Technology has re-shaped the workplace in recent years and it doesn’t appear to be slowing down. And while digital skills are in increasing demand, there are also a range of soft skills you’ll need if you hope to adapt and grow with these changes.

So, if you want to boost your employability, these are the six skills you need for the future of work.

1. Problem-solving

As new technologies enter the workplace, many tasks will become automated and more efficient, bringing about new ways of thinking and completing tasks.

Therefore, being able to use these technologies to identify and solve problems is a key skill. For example, if you work in marketing, technology could help you to identify when customers are leaving your website, so you can figure out exciting ways to keep them engaged and convert them into a sale.

What’s more, businesses need workers who can think on their feet; many will have to solve problems that don’t even exist yet. Future problems might range from smaller issues such as working around a technological fault, to dealing with wider issues such as climate change and becoming more sustainable.

2. Innovation

Innovative ways of thinking are what drive businesses forward. Employers want workers who can master new technologies, understand and solve complex new problems and come up with new ideas to help them stand out from the crowd.

In the era of the internet, it’s beginning to feel like every niche is becoming saturated. As such, employers want innovation and a continual stream of exciting new ideas and ways of approaching their products and services.

3. Adaptability

The workplace is always changing and this means that companies are looking for people that can adapt to these trends and work with new systems – not against them.

Everyone has different ways of working and being adaptable is all about being open to new methods of learning. At times, this may mean compromising your working style to adapt to your role, the business and any new changes that you’re facing.

Sometimes this may feel frustrating, especially when you’ve done something a certain way for a long time. But in the end, it’s all about getting the best results!

Exercise requirements – Copy the passage on future work skills from "In the era of" to "products and services.", substituting "market" for "niche". None of the material is needed for this work.

Entries provided –

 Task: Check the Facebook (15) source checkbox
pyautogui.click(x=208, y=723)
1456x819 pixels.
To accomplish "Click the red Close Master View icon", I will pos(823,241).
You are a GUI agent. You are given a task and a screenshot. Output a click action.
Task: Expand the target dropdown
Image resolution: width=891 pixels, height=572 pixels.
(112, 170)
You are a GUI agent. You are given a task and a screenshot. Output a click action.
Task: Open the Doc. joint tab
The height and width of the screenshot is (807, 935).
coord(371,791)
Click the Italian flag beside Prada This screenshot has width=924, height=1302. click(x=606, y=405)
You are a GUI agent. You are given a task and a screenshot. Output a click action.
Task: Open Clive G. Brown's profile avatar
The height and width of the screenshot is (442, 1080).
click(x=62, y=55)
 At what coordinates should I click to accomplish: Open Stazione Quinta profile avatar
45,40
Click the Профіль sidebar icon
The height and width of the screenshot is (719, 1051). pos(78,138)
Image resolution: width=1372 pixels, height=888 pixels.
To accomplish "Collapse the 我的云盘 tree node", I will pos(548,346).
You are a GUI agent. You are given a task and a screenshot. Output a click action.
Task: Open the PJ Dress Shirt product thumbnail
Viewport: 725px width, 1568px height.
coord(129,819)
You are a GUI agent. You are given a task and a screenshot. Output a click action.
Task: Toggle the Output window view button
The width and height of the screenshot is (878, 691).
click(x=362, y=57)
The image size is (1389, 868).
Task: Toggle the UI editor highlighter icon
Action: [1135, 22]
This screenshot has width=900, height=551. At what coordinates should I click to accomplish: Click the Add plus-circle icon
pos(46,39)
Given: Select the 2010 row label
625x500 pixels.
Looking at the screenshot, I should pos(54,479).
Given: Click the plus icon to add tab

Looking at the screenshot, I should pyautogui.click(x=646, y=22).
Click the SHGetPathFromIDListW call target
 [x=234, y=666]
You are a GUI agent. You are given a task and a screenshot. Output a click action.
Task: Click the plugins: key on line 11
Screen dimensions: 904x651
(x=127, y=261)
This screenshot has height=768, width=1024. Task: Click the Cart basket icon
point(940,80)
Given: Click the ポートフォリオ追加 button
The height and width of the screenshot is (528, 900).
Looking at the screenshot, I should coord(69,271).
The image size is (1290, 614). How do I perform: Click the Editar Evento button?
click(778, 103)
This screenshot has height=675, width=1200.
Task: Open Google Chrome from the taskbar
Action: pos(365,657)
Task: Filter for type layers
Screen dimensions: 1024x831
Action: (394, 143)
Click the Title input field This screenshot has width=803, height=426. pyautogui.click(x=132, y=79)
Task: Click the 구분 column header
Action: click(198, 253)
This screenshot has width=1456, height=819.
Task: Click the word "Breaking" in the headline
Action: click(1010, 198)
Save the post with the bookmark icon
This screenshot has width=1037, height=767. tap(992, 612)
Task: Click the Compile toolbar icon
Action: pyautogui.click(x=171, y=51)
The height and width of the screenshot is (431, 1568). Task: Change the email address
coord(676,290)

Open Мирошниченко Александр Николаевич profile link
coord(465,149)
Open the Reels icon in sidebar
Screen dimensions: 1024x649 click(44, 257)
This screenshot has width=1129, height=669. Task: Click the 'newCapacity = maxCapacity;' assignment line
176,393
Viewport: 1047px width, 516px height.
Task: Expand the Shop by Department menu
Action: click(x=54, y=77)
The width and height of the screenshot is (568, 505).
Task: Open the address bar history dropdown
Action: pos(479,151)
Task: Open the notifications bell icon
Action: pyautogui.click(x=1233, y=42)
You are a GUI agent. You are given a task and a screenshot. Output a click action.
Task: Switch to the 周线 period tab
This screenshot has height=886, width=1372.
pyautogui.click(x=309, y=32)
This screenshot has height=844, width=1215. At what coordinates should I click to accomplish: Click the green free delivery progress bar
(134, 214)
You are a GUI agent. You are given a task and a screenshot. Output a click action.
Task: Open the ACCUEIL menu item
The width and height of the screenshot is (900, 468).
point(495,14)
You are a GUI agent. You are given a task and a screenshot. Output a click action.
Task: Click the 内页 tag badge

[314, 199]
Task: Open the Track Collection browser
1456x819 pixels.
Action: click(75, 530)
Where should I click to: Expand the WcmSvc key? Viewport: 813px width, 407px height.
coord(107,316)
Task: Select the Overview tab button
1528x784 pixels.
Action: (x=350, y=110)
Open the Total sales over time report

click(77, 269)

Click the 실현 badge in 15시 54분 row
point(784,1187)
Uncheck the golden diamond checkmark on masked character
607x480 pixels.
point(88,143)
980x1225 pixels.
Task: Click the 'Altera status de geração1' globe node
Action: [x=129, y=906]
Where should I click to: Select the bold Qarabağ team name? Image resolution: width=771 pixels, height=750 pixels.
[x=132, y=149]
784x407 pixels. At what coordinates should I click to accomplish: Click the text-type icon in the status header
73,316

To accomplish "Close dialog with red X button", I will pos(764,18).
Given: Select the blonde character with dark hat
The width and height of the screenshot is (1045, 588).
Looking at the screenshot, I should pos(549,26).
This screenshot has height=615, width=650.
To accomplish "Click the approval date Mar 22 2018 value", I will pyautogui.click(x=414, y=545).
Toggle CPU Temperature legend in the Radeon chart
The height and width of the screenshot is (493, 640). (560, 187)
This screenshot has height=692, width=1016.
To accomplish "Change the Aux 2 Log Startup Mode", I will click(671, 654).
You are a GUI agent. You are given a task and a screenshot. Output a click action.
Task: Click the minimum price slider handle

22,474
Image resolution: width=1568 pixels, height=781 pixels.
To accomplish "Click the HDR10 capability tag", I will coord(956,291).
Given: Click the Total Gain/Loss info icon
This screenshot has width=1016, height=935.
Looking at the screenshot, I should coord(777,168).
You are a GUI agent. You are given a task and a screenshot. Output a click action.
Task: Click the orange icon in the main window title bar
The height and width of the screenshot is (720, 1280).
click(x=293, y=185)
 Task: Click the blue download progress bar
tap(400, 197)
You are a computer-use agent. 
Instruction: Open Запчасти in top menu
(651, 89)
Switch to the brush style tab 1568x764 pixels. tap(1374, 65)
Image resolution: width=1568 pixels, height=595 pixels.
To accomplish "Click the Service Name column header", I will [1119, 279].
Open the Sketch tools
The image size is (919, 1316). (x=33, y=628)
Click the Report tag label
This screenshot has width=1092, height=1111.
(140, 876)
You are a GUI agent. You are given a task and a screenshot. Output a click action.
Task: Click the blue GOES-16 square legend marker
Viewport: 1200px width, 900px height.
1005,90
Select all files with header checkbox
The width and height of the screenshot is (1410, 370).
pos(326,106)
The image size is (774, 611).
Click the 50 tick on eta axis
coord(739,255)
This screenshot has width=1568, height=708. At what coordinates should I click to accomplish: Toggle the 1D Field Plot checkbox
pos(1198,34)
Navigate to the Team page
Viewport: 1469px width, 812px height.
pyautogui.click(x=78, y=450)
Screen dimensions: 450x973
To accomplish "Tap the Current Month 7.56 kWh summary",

Solution –
In the era of the internet, it’s beginning to feel like every market is becoming saturated. As such, employers want innovation and a continual stream of exciting new ideas and ways of approaching their products and services.